In a nutshell: Any "ordering up" of the little magnetite nanocrystal
orientations must not just work against "entropy", but also against the
magnetic fields of all its neighbors. If they were all aligned
(ordered) then each magnet is oriented the "wrong way" in a massive
field generated by all the other magnets, so there is a very strong
incentive for each of them to turn over. But then once a lot of them
have randomly turned over the situation gets a lot more complicated.
Ideally, the lowest-energy state is where the magnets exactly alternate:
up, down, up, down, up, down all the way through the crystal. However,
in reality there is essentially no pathway for the magnets to "find"
this orientation, so they never do. The system is "frustrated" (and
yes, that is the official term).
So, in a way, you have a lot of reasons to expect that the iron core of
the ferritin will be "disordered", but you should be able to perturb
this "disorder" with a strong enough magnetic field. Not sure how
strong you need, but there will also be a temperature where the magnets
cannot rotate anymore, so perhaps plunge-cooling into the liquid helium
inside a superconducting magnet is what you want to "shoot for". But,
then again, it could be as simple as exposing a crystal to a relatively
"weak" magnetic field at a temperature just above the glass transition
of whatever shares the lumen of the ferritin sphere with the
nanocrystal. Probably somewhere around 130 to 160 K. Warkentin &
Thorne (2009) presented a potentially general way of holding a protein
crystal at any temperature you want between 100 and 300K:
http://dx.doi.org/10.1107/S0021889809023553
-James Holton
MAD Scientist
On 5/8/2012 7:16 AM, R. M. Garavito wrote:
Dear Anna,
I know that you already have gotten replies from some top experts, but
your intriguing problem brought up some issues I have run across in
the past.
First, from you experience with single crystal diffraction, your
results are not that much different from those seen in virus
structures where the nucleic acid structure is averaged out. As the
nucleic acid doesn't (and mostly can't) adopt the symmetry of the
protein shell, the crystallization process alone does the "averaging."

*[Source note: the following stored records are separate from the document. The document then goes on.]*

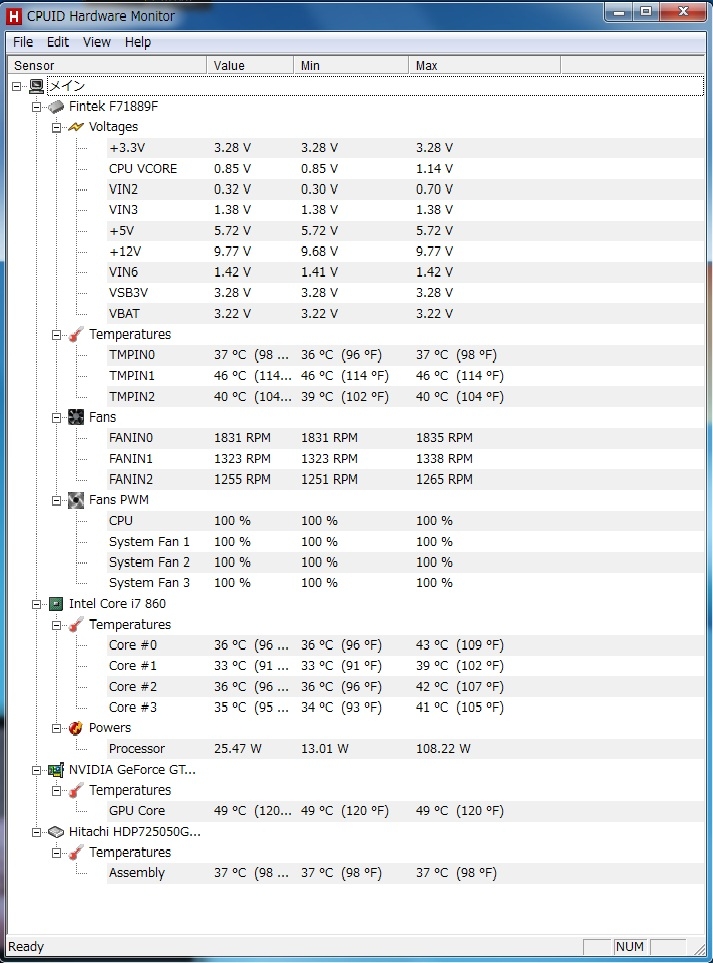713x963 pixels.
Task: Collapse the Voltages section
Action: [x=57, y=127]
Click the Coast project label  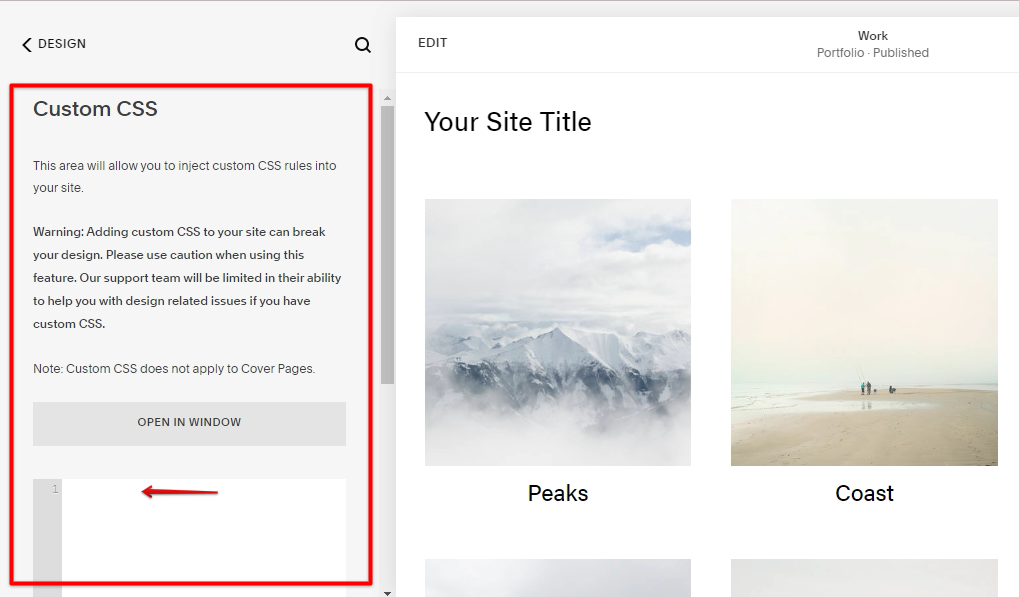[x=864, y=493]
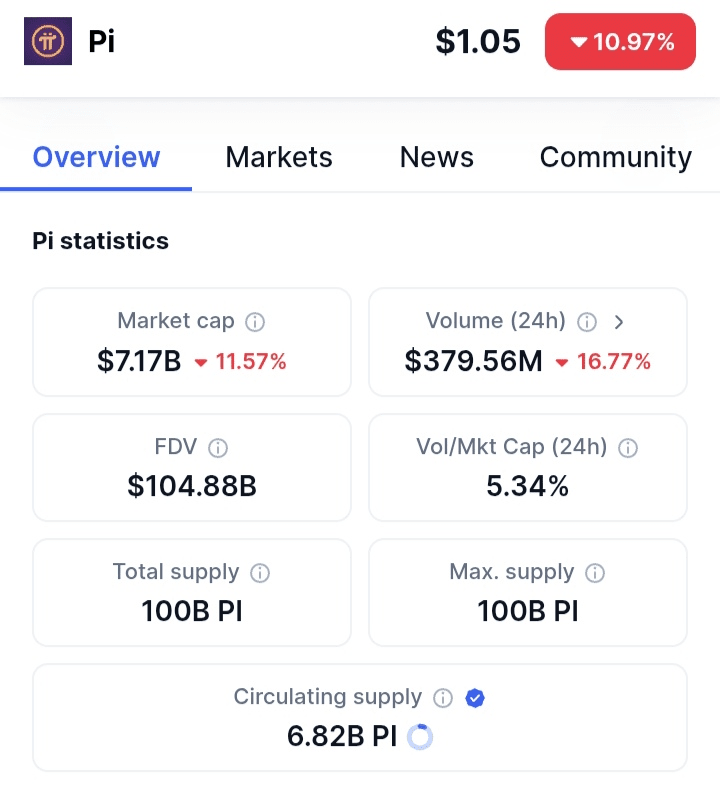Expand the Volume (24h) chevron arrow

click(x=619, y=322)
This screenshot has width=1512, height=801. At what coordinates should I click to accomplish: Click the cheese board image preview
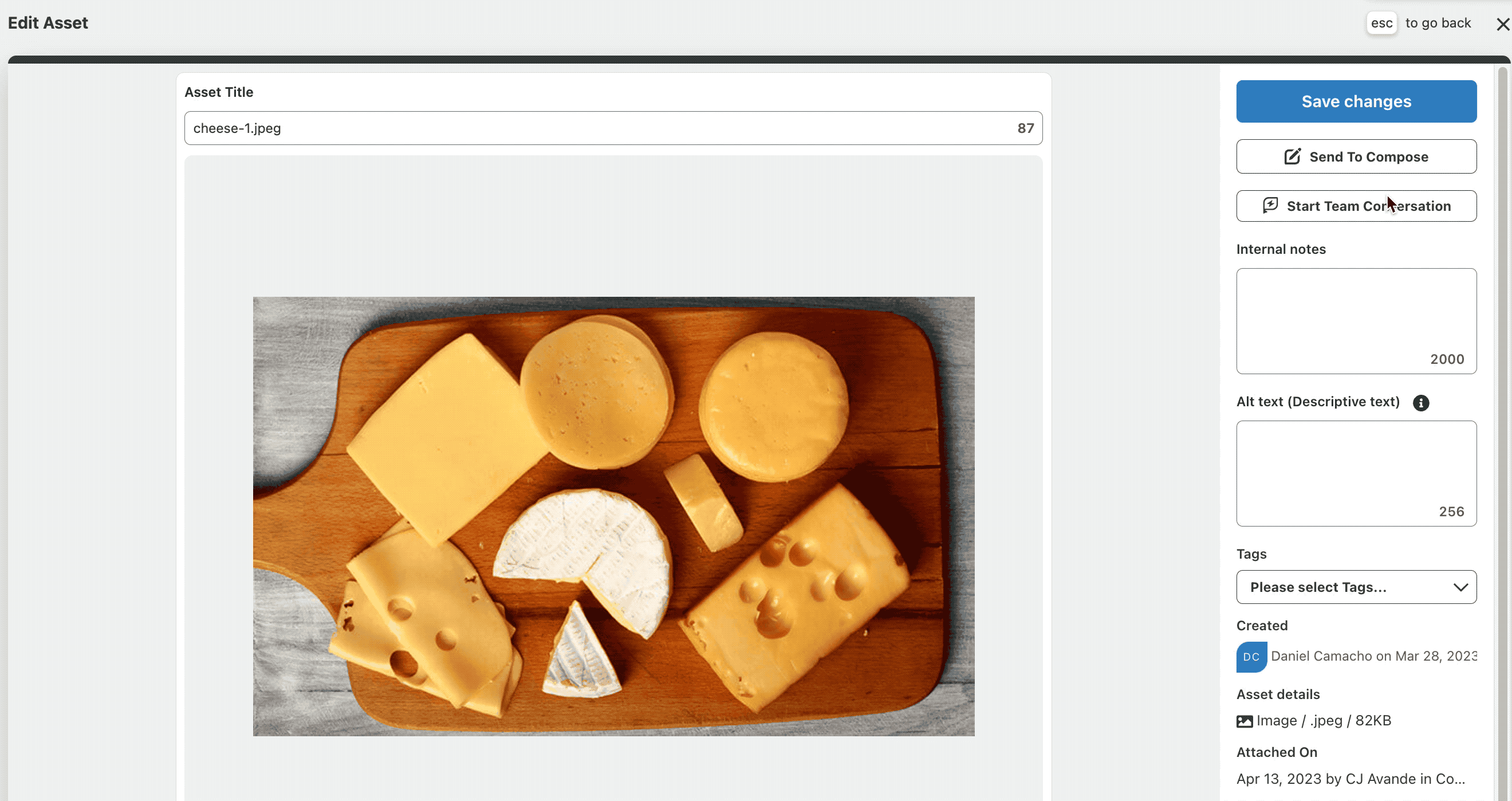tap(613, 516)
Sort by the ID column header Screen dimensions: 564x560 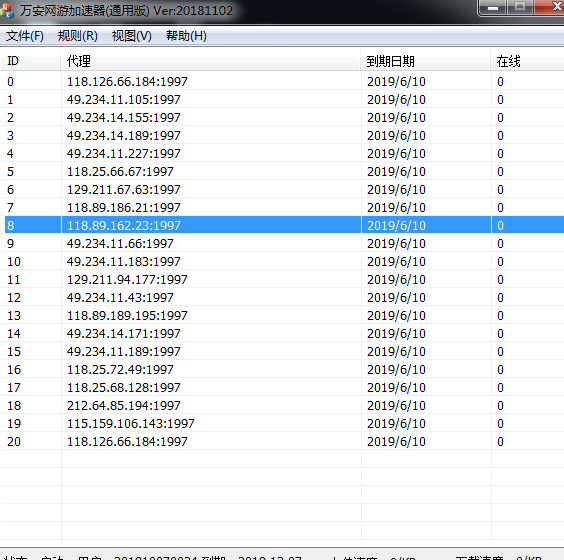click(30, 61)
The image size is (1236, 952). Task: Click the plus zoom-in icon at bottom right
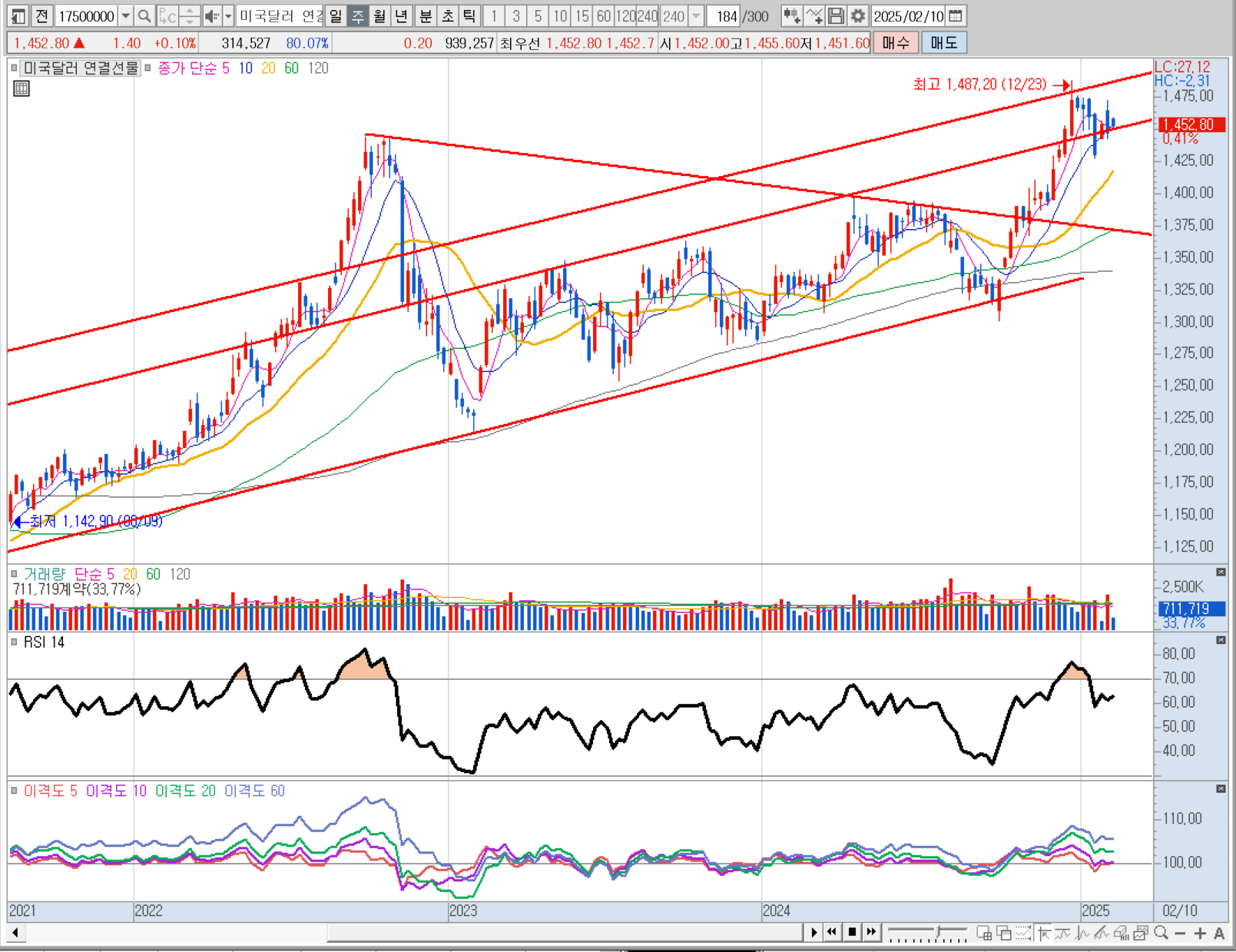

Just because that ferritin and magnetite have cubic symmetry
elements, if they don't line up, the magnetite structure can be
"averaged out" upon crystallization. So, working at lower symmetry
may not help, unless there is some directional correlation of
the magnetite symmetry and position with the crystal axes. But try P1
and see what happens.
A second comment is why not try neutron scattering (SANS or single
crystal neutron diffraction), particularly as you can match out the
protein with D2O and see just the magnetite. While the same concerns
apply for single crystal neutron diffraction, you see more clearly
regions of higher average density inside the protein shell.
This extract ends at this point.